FYI I am an Emacs fanatic (just check the headers in this e-mail), but I
have never ever used "DEL" as my "erase" character (either in Unix or
Emacs) unless the *keyboard* I am using cannot be reprogrammed. I used
Emacs before BSD had the "newcrt" tty driver (and thus before BSD made
the switch away from defaulting "stty erase" to '#').
However what Unix uses as a default erase character is not the issue. I
don't really care what anyone else prefers as their "erase" character
just so long as I never have to use their terminal sessions. From my
considerably lenghthy experience I've observerd that Unix vendors have
apparently traditionally chosen a default erase character to match that
of the most common keyboards they sold with their hardware (except AT&T
who steadfastly refused to give up '#'). The only concern I have is
that the terminal definition for the console emulation be at least sane
enough to specify the matching default erase character and that the
system endeavour to always set the erase character on the console tty so
that the key that most people will want to use as the "erase" key will
actually do the erase handling (even, or especially, in single user
The real issue, as I tried to explain in my previous responses, is the
fact that the key on a PC-style keyboard says "Backspace" and most sane
people will find it most natural to assume that this key will generate
the character code known as the ASCII "backspace" (0x8). The reason
this FAQ keeps coming up is because people do make this assumption.
That is reality.
Indeed any long-time PC user will assume that the "backspace" key
generates an ASCII BS (0x8) just as it does in MS-DOS (and the BIOS?).
*That* is reality.
It's just not possible to ship a replacement keycap with NetBSD.
> BTW, in your world, what char-code should be generated by a key
> labelled with a graphic '<X|' (delete-leftward icon) instead of
> an explicit 'backspace' or 'delete'? Hm?
In my world I re-program that key (at least on my NDC-108 keyboards) to
generate an ASCII backspace (unless it is shifted, then it's a DEL). I
also swap the "Ctrl" and "Lock" keys of course. Since they are almost
always used only as X-11 terminals I can do that quite easily with
xmodmap (using an input file generated conveniently by xkeycaps).
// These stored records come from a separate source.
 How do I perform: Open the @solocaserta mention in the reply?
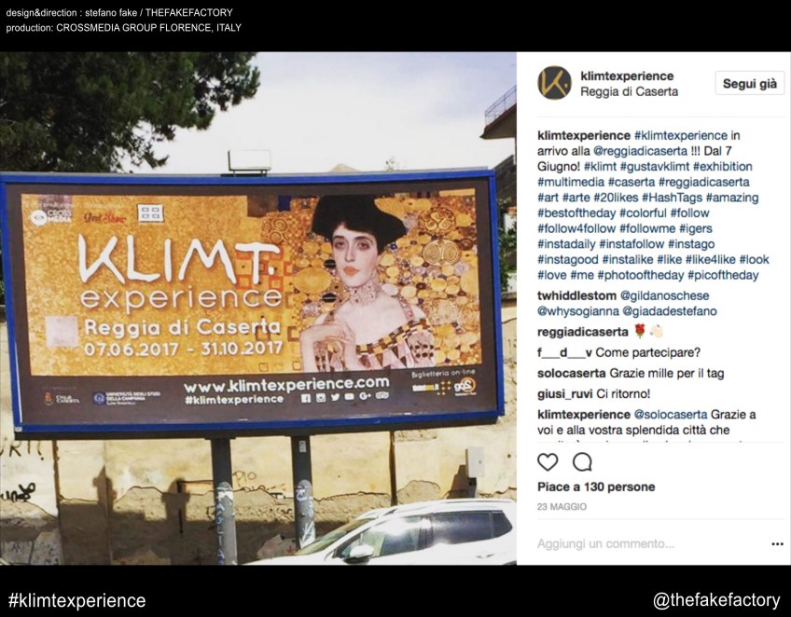coord(671,415)
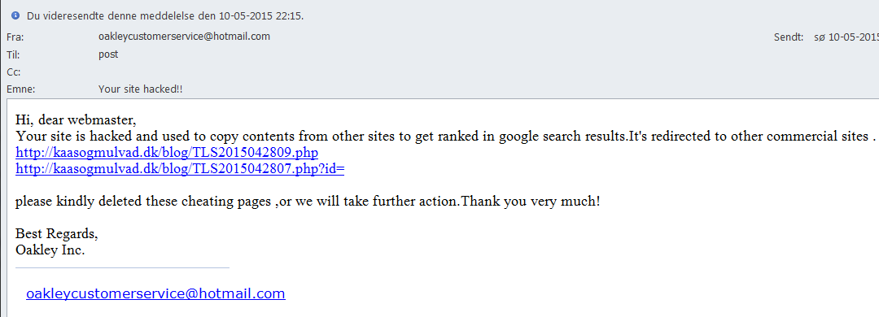Click the 'Best Regards,' line

click(x=57, y=233)
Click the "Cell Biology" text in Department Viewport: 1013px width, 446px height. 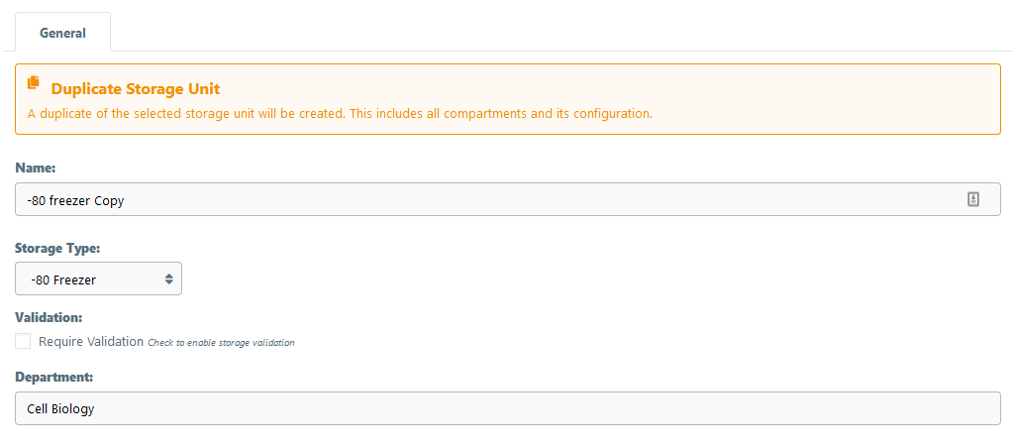point(60,408)
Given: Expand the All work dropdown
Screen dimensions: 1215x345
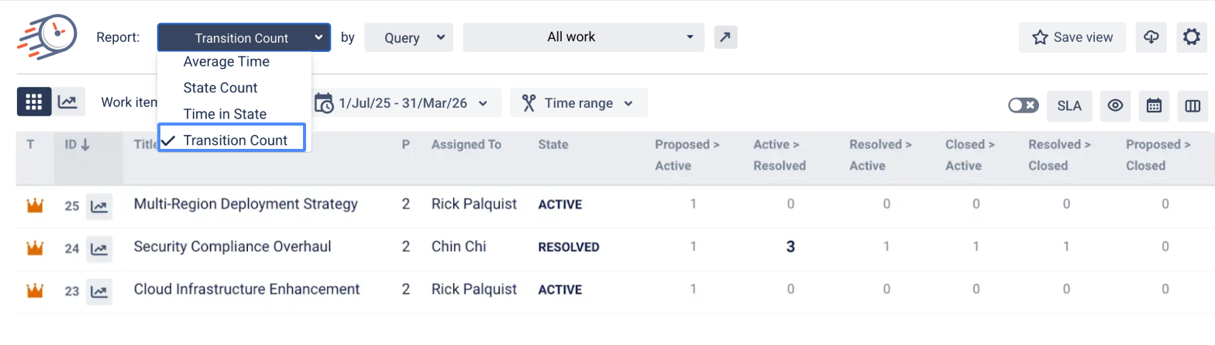Looking at the screenshot, I should [583, 37].
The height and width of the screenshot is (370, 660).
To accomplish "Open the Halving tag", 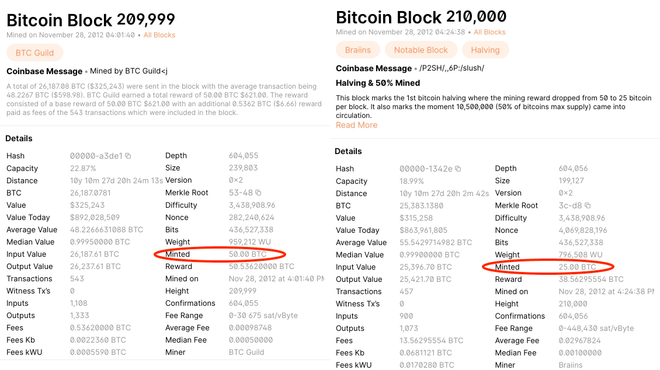I will pos(485,50).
For
those that I've physically re-labeled I do this with XDM just to avoid
confusion when other users us these keyboards.
However if I were writing a console driver for that particular keyboard
I would most definitely have that key generate a DEL by default. In
reality the NCD keyboard is a clone of a VT220-style keyboard, after all.
If you want the PC keyboard's "Backspace" key to generate a DEL
character in *your* world, then that's your business and it's realtively
trivial for you to explicitly reprogram the keycodes on *your* system(s).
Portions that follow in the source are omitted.